Stored items:
<<<<

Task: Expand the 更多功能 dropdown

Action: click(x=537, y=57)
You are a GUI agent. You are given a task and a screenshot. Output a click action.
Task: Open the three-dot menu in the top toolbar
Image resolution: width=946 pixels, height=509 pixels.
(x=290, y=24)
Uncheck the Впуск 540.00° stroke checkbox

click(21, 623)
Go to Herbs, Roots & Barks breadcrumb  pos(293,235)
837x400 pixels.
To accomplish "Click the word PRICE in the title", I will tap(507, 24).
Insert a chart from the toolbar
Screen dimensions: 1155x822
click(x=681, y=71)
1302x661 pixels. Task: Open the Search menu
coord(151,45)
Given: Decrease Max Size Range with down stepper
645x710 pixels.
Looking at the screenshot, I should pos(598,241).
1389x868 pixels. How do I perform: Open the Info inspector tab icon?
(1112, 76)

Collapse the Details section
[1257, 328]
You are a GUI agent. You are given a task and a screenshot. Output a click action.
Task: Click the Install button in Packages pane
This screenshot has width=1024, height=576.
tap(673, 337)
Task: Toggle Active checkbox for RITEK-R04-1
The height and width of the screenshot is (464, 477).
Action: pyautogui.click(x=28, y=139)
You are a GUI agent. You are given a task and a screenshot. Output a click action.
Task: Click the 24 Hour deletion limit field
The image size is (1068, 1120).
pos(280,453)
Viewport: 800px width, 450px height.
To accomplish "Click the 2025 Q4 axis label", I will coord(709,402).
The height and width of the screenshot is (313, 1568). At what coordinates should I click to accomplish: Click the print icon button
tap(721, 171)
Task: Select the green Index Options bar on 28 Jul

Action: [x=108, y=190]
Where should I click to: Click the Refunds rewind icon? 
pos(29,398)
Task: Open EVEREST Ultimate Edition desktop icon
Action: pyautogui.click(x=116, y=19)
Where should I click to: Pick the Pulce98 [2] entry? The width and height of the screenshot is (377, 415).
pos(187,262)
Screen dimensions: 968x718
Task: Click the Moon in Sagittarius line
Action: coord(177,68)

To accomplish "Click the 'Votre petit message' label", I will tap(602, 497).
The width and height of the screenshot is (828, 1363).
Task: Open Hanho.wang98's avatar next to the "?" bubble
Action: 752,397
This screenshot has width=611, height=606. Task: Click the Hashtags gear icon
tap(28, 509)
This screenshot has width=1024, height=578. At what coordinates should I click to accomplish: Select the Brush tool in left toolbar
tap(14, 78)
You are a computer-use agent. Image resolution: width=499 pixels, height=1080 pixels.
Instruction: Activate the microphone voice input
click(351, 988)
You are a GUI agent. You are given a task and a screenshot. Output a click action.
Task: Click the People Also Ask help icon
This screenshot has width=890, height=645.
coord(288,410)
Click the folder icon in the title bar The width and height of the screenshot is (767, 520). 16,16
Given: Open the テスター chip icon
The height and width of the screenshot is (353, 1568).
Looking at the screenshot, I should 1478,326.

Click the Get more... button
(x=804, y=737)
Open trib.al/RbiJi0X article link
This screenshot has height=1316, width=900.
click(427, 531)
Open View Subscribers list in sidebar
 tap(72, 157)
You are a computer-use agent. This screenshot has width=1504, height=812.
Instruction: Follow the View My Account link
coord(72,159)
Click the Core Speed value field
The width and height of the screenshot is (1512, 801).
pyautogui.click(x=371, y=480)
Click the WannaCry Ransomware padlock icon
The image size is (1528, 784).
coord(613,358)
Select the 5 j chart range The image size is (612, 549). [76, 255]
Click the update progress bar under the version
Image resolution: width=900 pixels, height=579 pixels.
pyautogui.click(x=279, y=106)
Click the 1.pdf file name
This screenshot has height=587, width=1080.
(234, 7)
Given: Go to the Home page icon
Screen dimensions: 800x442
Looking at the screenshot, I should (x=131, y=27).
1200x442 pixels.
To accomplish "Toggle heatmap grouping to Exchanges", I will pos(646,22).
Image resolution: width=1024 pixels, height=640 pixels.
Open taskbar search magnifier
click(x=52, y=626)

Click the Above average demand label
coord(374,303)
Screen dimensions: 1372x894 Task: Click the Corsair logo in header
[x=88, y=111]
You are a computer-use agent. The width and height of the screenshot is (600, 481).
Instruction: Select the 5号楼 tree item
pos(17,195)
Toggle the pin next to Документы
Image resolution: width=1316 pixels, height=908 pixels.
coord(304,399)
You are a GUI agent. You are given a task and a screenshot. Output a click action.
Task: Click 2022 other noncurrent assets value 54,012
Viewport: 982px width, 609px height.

>>>>

Your task is to restate every record word for word.

Task: Expand the 更多功能 dropdown

Action: click(x=537, y=57)
You are a GUI agent. You are given a task and a screenshot. Output a click action.
Task: Open the three-dot menu in the top toolbar
Image resolution: width=946 pixels, height=509 pixels.
(x=290, y=24)
Uncheck the Впуск 540.00° stroke checkbox

click(21, 623)
Go to Herbs, Roots & Barks breadcrumb  pos(293,235)
837x400 pixels.
To accomplish "Click the word PRICE in the title", I will tap(507, 24).
Insert a chart from the toolbar
Screen dimensions: 1155x822
click(x=681, y=71)
1302x661 pixels. Task: Open the Search menu
coord(151,45)
Given: Decrease Max Size Range with down stepper
645x710 pixels.
Looking at the screenshot, I should pos(598,241).
1389x868 pixels. How do I perform: Open the Info inspector tab icon?
(1112, 76)

Collapse the Details section
[1257, 328]
You are a GUI agent. You are given a task and a screenshot. Output a click action.
Task: Click the Install button in Packages pane
This screenshot has width=1024, height=576.
tap(673, 337)
Task: Toggle Active checkbox for RITEK-R04-1
The height and width of the screenshot is (464, 477).
Action: pyautogui.click(x=28, y=139)
You are a GUI agent. You are given a task and a screenshot. Output a click action.
Task: Click the 24 Hour deletion limit field
The image size is (1068, 1120).
pos(280,453)
Viewport: 800px width, 450px height.
To accomplish "Click the 2025 Q4 axis label", I will coord(709,402).
The height and width of the screenshot is (313, 1568). At what coordinates should I click to accomplish: Click the print icon button
tap(721, 171)
Task: Select the green Index Options bar on 28 Jul

Action: [x=108, y=190]
Where should I click to: Click the Refunds rewind icon? 
pos(29,398)
Task: Open EVEREST Ultimate Edition desktop icon
Action: pyautogui.click(x=116, y=19)
Where should I click to: Pick the Pulce98 [2] entry? The width and height of the screenshot is (377, 415).
pos(187,262)
Screen dimensions: 968x718
Task: Click the Moon in Sagittarius line
Action: coord(177,68)

To accomplish "Click the 'Votre petit message' label", I will tap(602, 497).
The width and height of the screenshot is (828, 1363).
Task: Open Hanho.wang98's avatar next to the "?" bubble
Action: 752,397
This screenshot has width=611, height=606. Task: Click the Hashtags gear icon
tap(28, 509)
This screenshot has width=1024, height=578. At what coordinates should I click to accomplish: Select the Brush tool in left toolbar
tap(14, 78)
You are a computer-use agent. Image resolution: width=499 pixels, height=1080 pixels.
Instruction: Activate the microphone voice input
click(351, 988)
You are a GUI agent. You are given a task and a screenshot. Output a click action.
Task: Click the People Also Ask help icon
This screenshot has width=890, height=645.
coord(288,410)
Click the folder icon in the title bar The width and height of the screenshot is (767, 520). 16,16
Given: Open the テスター chip icon
The height and width of the screenshot is (353, 1568).
Looking at the screenshot, I should 1478,326.

Click the Get more... button
(x=804, y=737)
Open trib.al/RbiJi0X article link
This screenshot has height=1316, width=900.
click(427, 531)
Open View Subscribers list in sidebar
 tap(72, 157)
You are a computer-use agent. This screenshot has width=1504, height=812.
Instruction: Follow the View My Account link
coord(72,159)
Click the Core Speed value field
The width and height of the screenshot is (1512, 801).
pyautogui.click(x=371, y=480)
Click the WannaCry Ransomware padlock icon
The image size is (1528, 784).
coord(613,358)
Select the 5 j chart range The image size is (612, 549). [76, 255]
Click the update progress bar under the version
Image resolution: width=900 pixels, height=579 pixels.
pyautogui.click(x=279, y=106)
Click the 1.pdf file name
This screenshot has height=587, width=1080.
(234, 7)
Given: Go to the Home page icon
Screen dimensions: 800x442
Looking at the screenshot, I should (x=131, y=27).
1200x442 pixels.
To accomplish "Toggle heatmap grouping to Exchanges", I will pos(646,22).
Image resolution: width=1024 pixels, height=640 pixels.
Open taskbar search magnifier
click(x=52, y=626)

Click the Above average demand label
coord(374,303)
Screen dimensions: 1372x894 Task: Click the Corsair logo in header
[x=88, y=111]
You are a computer-use agent. The width and height of the screenshot is (600, 481).
Instruction: Select the 5号楼 tree item
pos(17,195)
Toggle the pin next to Документы
Image resolution: width=1316 pixels, height=908 pixels.
coord(304,399)
You are a GUI agent. You are given a task and a screenshot. Output a click action.
Task: Click 2022 other noncurrent assets value 54,012
Viewport: 982px width, 609px height.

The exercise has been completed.